■ **Job**: Set down again, word for word, the records beginning with the line containing "The height and width of the screenshot is (1346, 896)." and continuing through the line containing "This screenshot has". Omit the pictures from your answer.

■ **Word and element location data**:
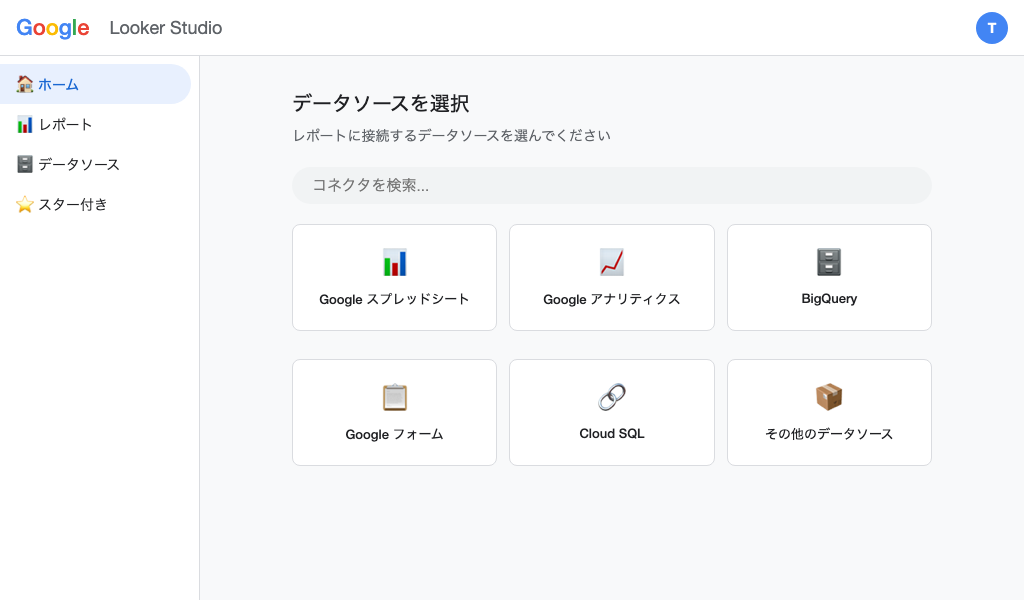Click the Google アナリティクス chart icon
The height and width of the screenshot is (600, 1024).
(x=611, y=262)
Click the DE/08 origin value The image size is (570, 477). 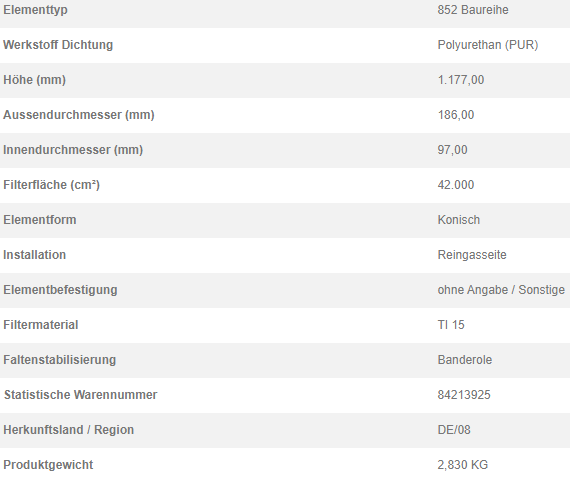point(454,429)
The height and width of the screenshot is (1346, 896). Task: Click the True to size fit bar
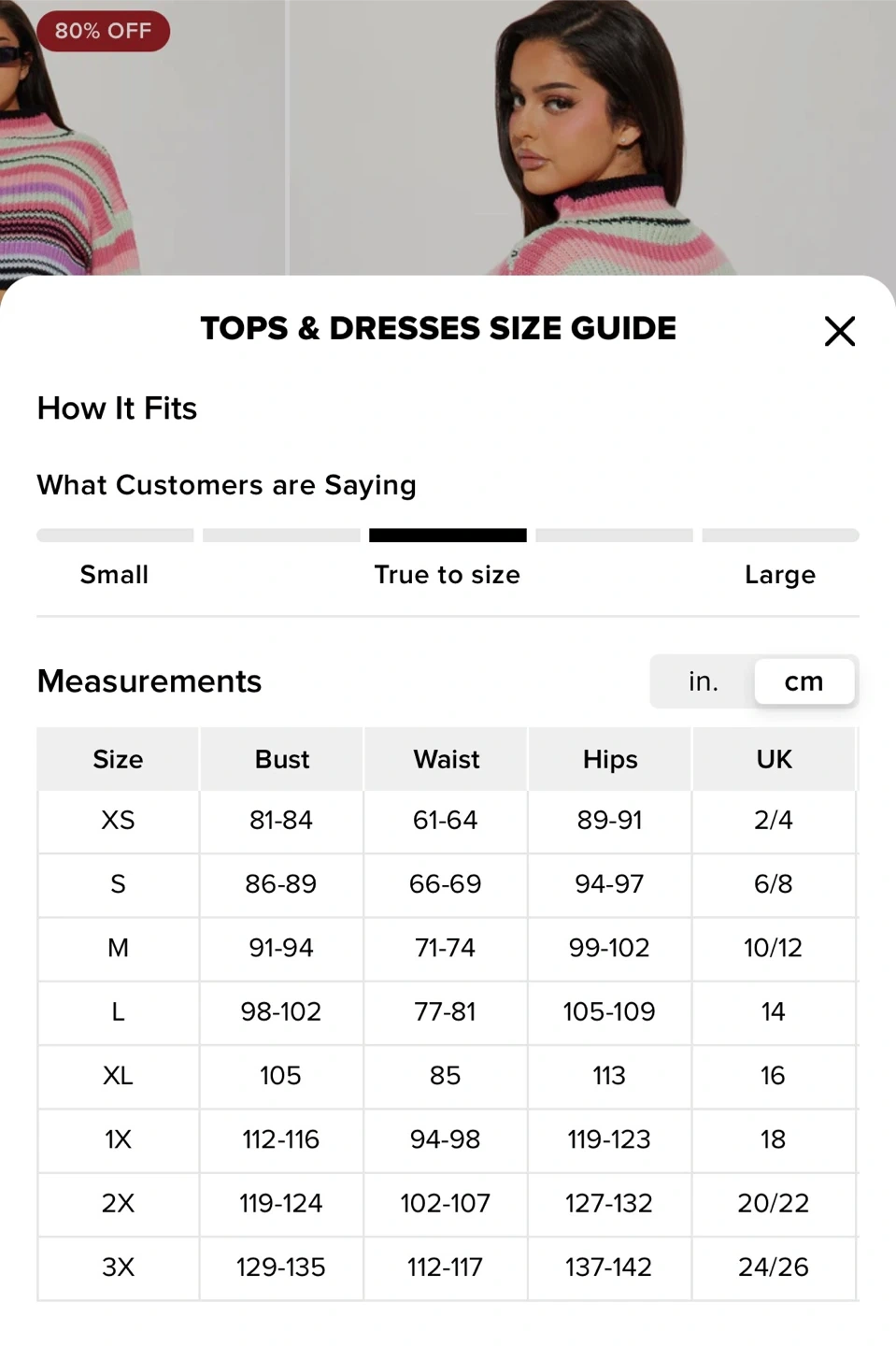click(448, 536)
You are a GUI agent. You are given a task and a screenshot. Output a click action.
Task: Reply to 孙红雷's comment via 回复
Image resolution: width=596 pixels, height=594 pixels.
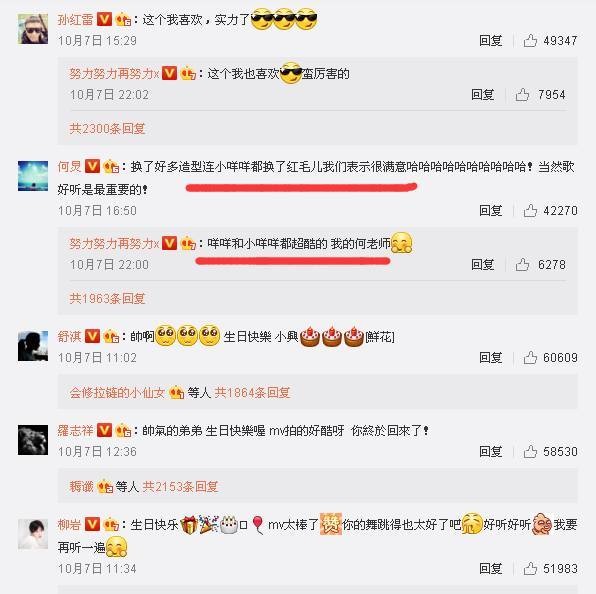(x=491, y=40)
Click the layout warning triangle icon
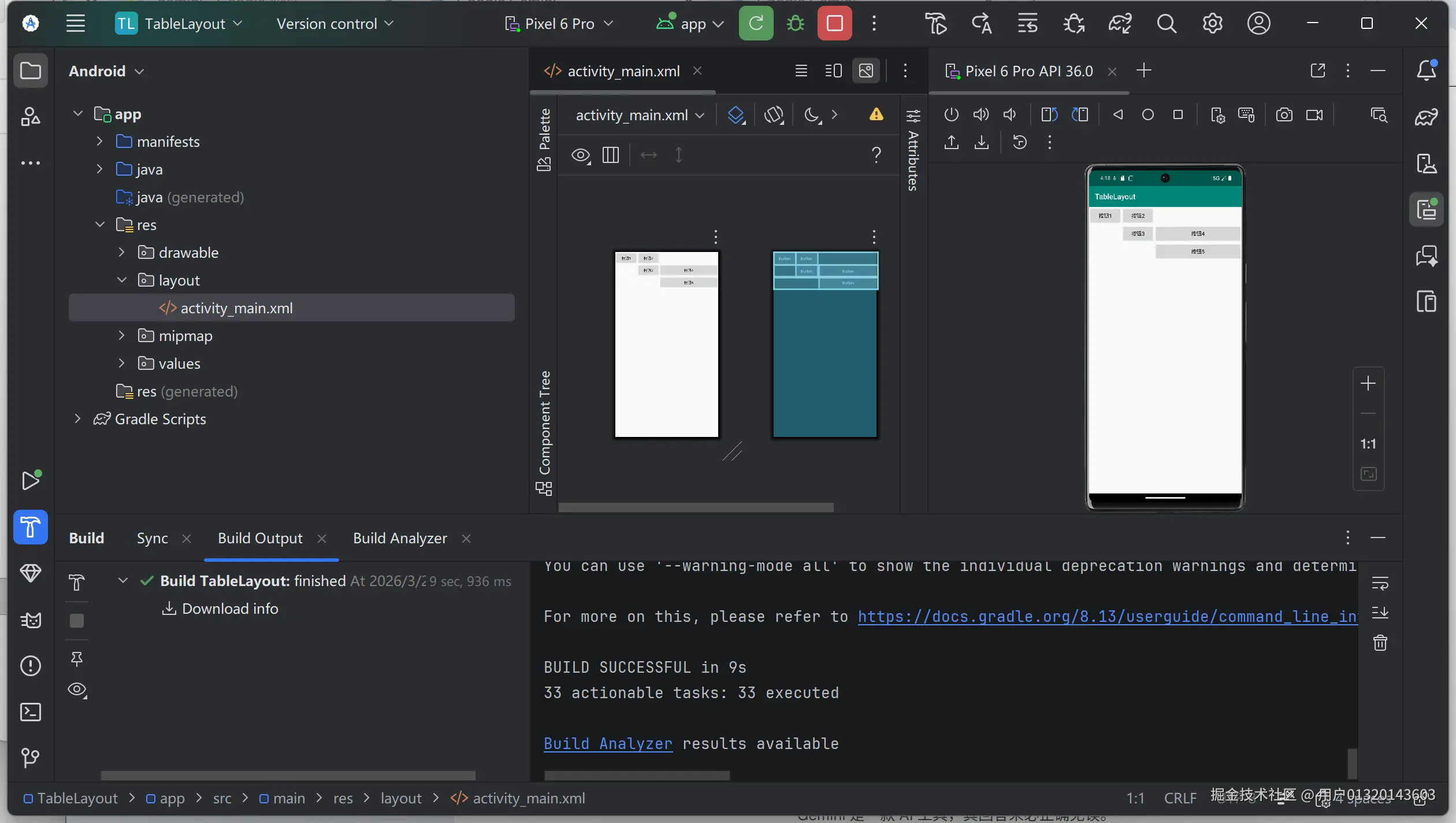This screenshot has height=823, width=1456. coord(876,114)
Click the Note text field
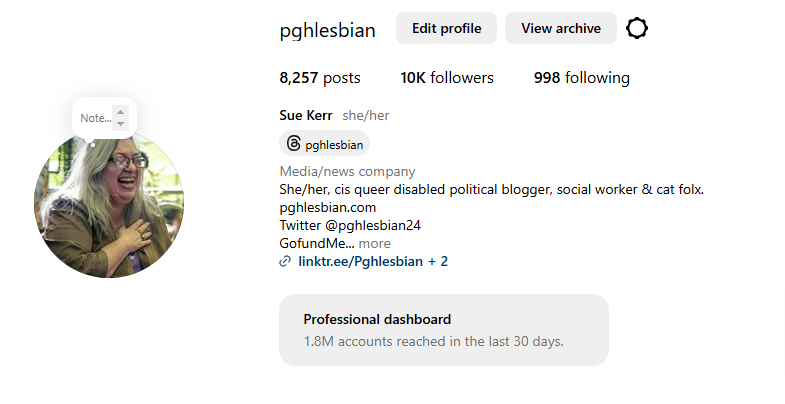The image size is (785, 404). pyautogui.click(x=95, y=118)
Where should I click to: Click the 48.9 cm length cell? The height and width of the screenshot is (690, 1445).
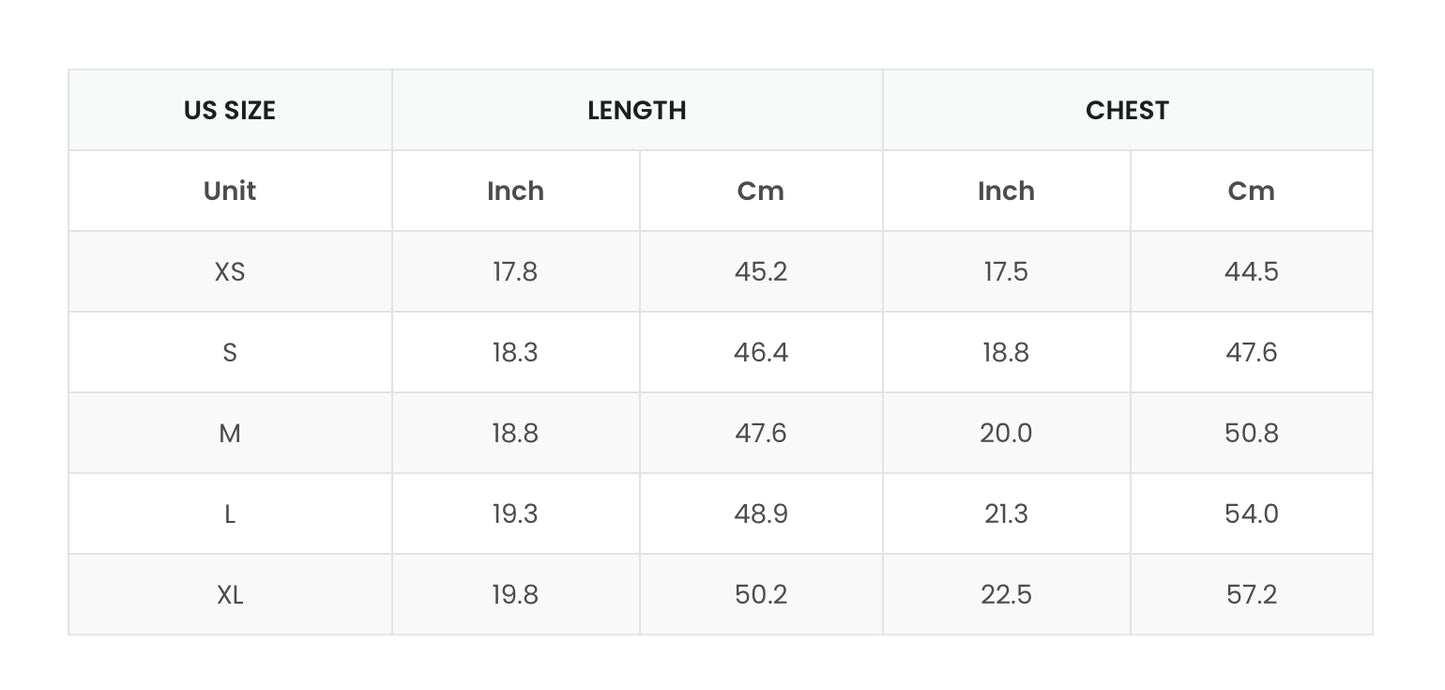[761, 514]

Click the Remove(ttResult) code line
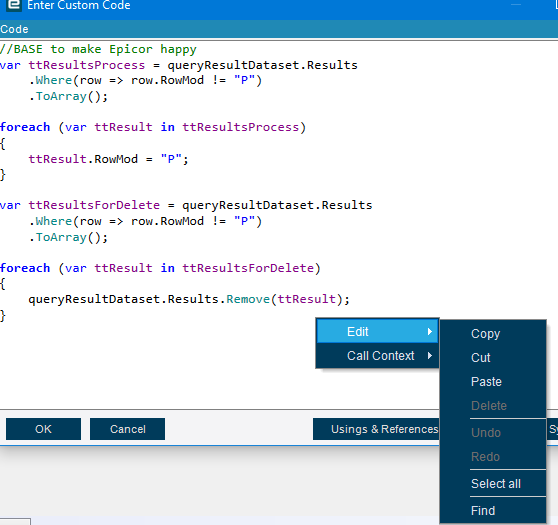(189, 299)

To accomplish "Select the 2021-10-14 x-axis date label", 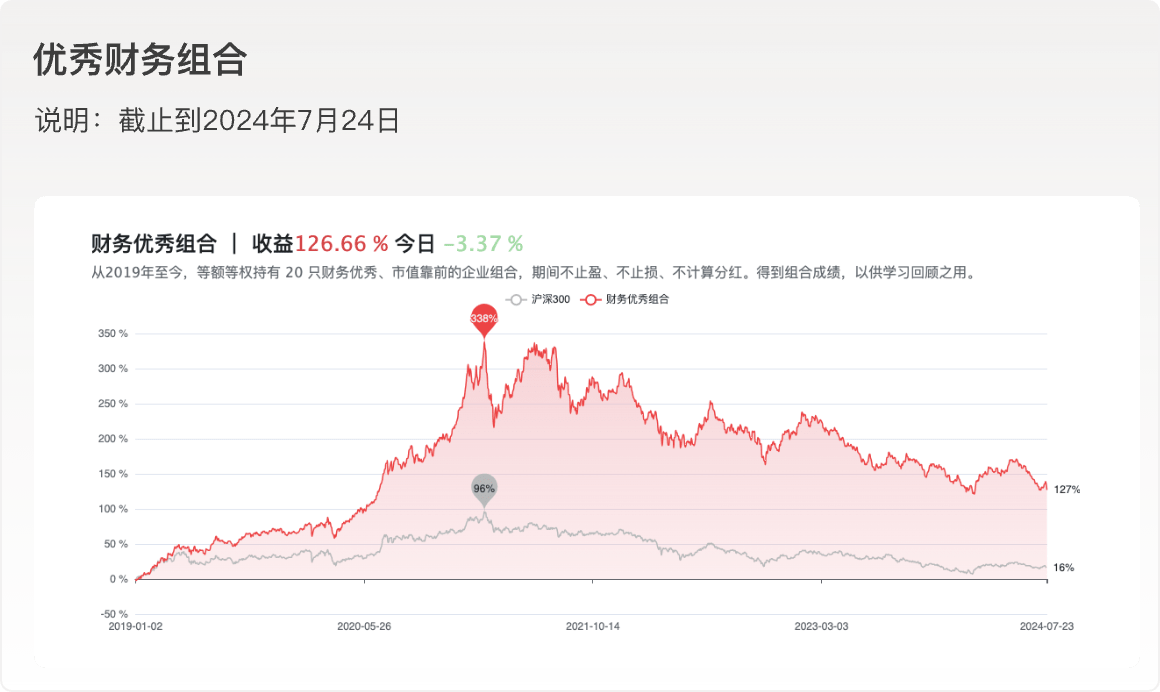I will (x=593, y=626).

■ **Correct output**:
The height and width of the screenshot is (1346, 896). Task: Click the True to size fit bar
click(448, 536)
You are a GUI agent. You are given a task and a screenshot. Output a click action.
Task: Reply to 孙红雷's comment via 回复
Image resolution: width=596 pixels, height=594 pixels.
(x=491, y=40)
Click the layout warning triangle icon
This screenshot has height=823, width=1456. coord(876,114)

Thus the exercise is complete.